My therapist encourages me to tell her any of my feelings toward her. She still manages to keep her 'self' out of the room and keep the focus on me and my feelings. Usually discussing my feelings toward her only takes part of the session, then it feels resolved for me and we go on to my stuff. I'm amazed at her skill in this regard. I know almost nothing about her and her feelings, yet I still feel attached and cared for. I have not developed an erotic transference or a love obsession during our therapy. I don't know if that's me or her skill-- but I think her skill at keeping the focus on me has a lot to do with it.

 

Re: Uncle! - All

Posted by Dinah on October 9, 2003, at 18:16:33

In reply to Re: Uncle! » Dinah, posted by Tabitha on October 9, 2003, at 15:25:24

I am so depressed. I had always hoped that if you plunk down your money for a trained professional, you got someone who was trained in the usual situations that crop up in his/her profession.

Well, I do. And I'm glad you guys do. I wish everyone did. But as usual, I'm mad at my therapist for the action of other therapists. :)

You're absolutely right on all counts, all of you. And you rather especially Adia.

I'm kind of glad now that I never had a sexualized transference. Although I'm sure he would have handled it just fine.

Siiiiiigggghhhhh.

I'm going to go sit on my closet floor. Then get a few copies of that video and donate it to my university libraries.

 

Re: Uncle! - All » Dinah

Posted by Tabitha on October 9, 2003, at 19:09:16

In reply to Re: Uncle! - All, posted by Dinah on October 9, 2003, at 18:16:33

Dinah Hon, I wish I could pluck you off that closet floor and drop you into a world full of skilled compassionate therapists who never fail their clients, and wise and just internet board moderators. But I can't.
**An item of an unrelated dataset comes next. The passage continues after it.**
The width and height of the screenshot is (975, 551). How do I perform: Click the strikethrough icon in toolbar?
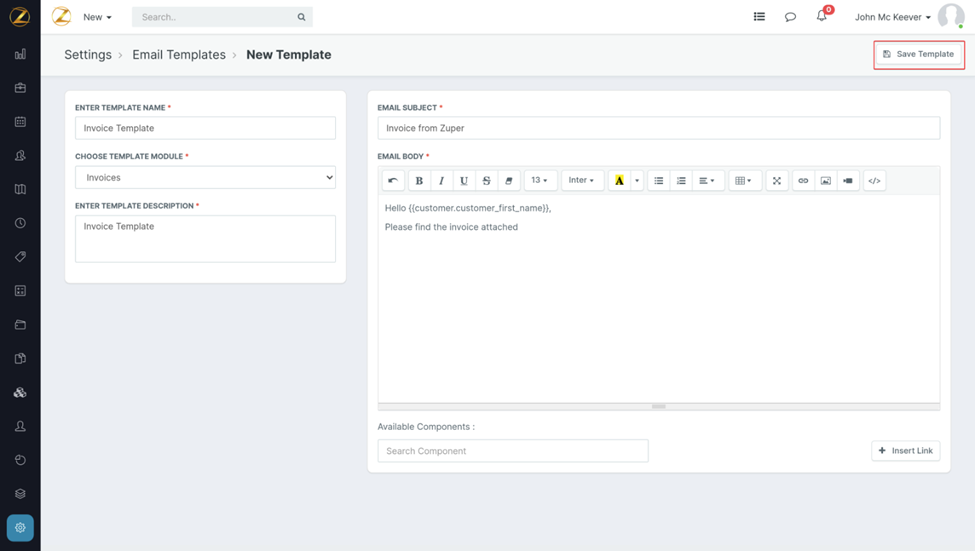tap(486, 181)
I did however bring this one issue to my therapist. I said there's someone saying that if a client tells their therapist they're attracted to them, the therapist is ethically required to terminate. She looked puzzled for a second and said matter of factly 'That's wrong.'

 

Re: Uncle! - All » Dinah

Posted by HannahW on October 9, 2003, at 19:17:59

In reply to Re: Uncle! - All, posted by Dinah on October 9, 2003, at 18:16:33

Dinah, I can't stand that you're not posting anywhere but here. Please reconsider. I sincerely doubt that you-know-who even cares if people are mad at him.
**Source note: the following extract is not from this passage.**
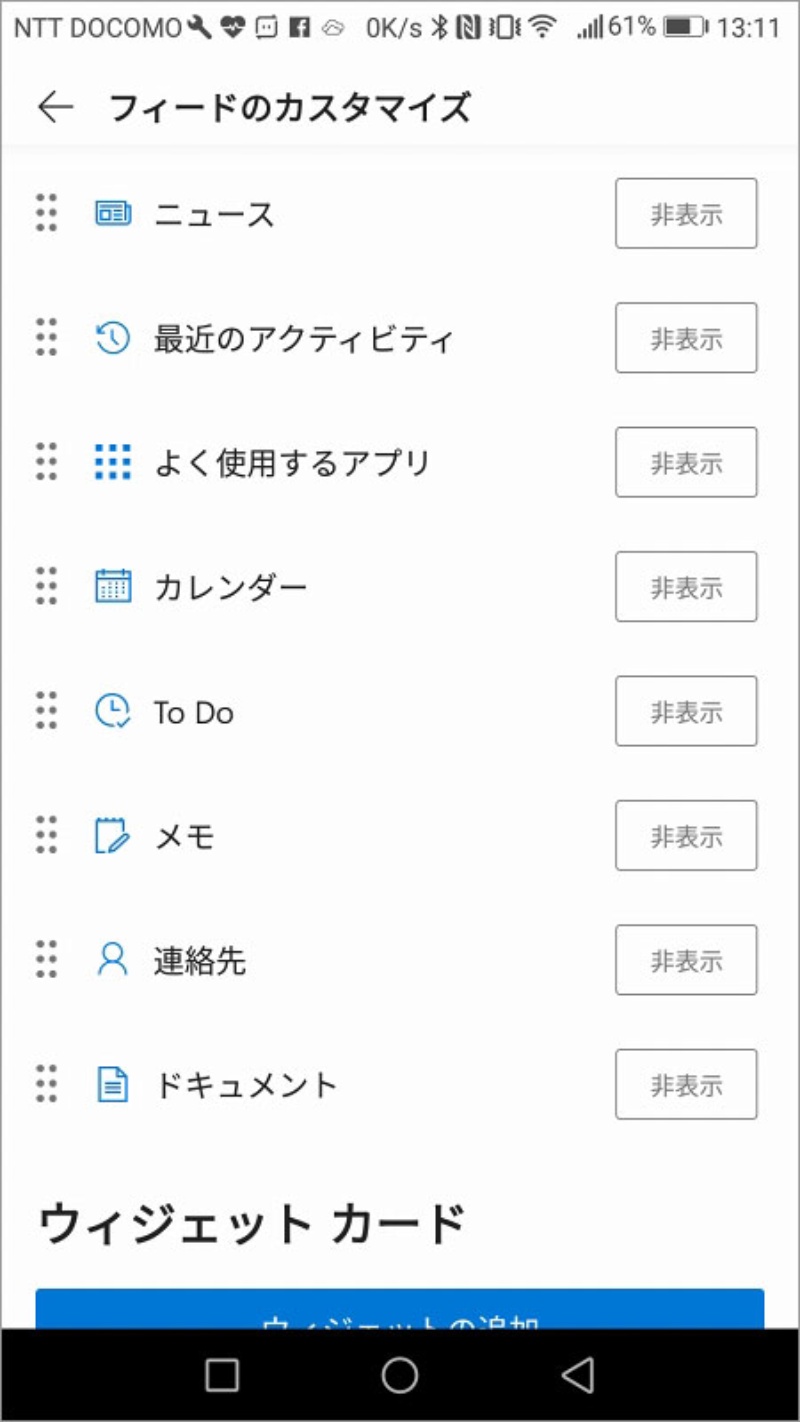Click the メモ note-with-pencil icon
Screen dimensions: 800x1422
click(113, 836)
I think everyone has pretty well shown that disclosure of strong feelings for your therapist is no mortal sin, and no responsible therapist would even consider terminating except if he/she couldn't handle his/her own emotions.
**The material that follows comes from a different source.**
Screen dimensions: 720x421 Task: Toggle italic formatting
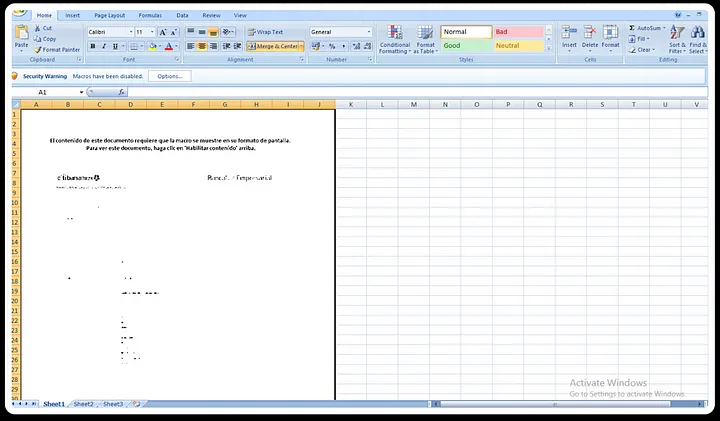pos(104,46)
You've done a wonderful job here. Thank you for your diligence. I hope your therapist realizes how lucky he is to have you. I know I/we do.

 

Re: Uncle! - All

Posted by karen_kay on October 9, 2003, at 19:44:33

In reply to Re: Uncle! - All » Dinah, posted by HannahW on October 9, 2003, at 19:17:59

Jay, I find it disgusting that you would even mention the possibility of a therapist abandoning a client for expressing their attraction torwards the therapist. I personally have told my psychologist things like "Can I sit on your lap?" when he mentioned the aspect of reparenting. When he hospitalized me I said that a more appropriate option would be for him to hold me down all weekend. I tell him all the time how good he looks. I told him on the first consultation that I have a serious problem with becoming attracted to authority figures. I am completely innappropriate torwards my therapist. Yet, he has never once asked me to leave his office. This is because he is comfortable in the fact that he is a professional and can handle issues of sexual attraction and transference. You should not post notices with the intent of scaring people into not being completely honest with their therapists. A good a professional therapist should be capable of handling issues of transference. So people, I urge you to say what you need to! They can handle it. That is why they make the big bucks!

 

Ok, a bit of hope.

Posted by Dinah on October 9, 2003, at 20:00:43

In reply to Re: Uncle! - All, posted by Dinah on October 9, 2003, at 18:16:33

Maybe I'll drag myself back to life.

Sorry Penny for stealing your link.

Here's a link to the whole thread

http://www.behavior.net/cgi-bin/nph-display.cgi?MessageID=1931&Top=-1&config=legalissues&uid=nC1M8.user&new=0&adm=0

I feel a little better now (or is it the klonopin).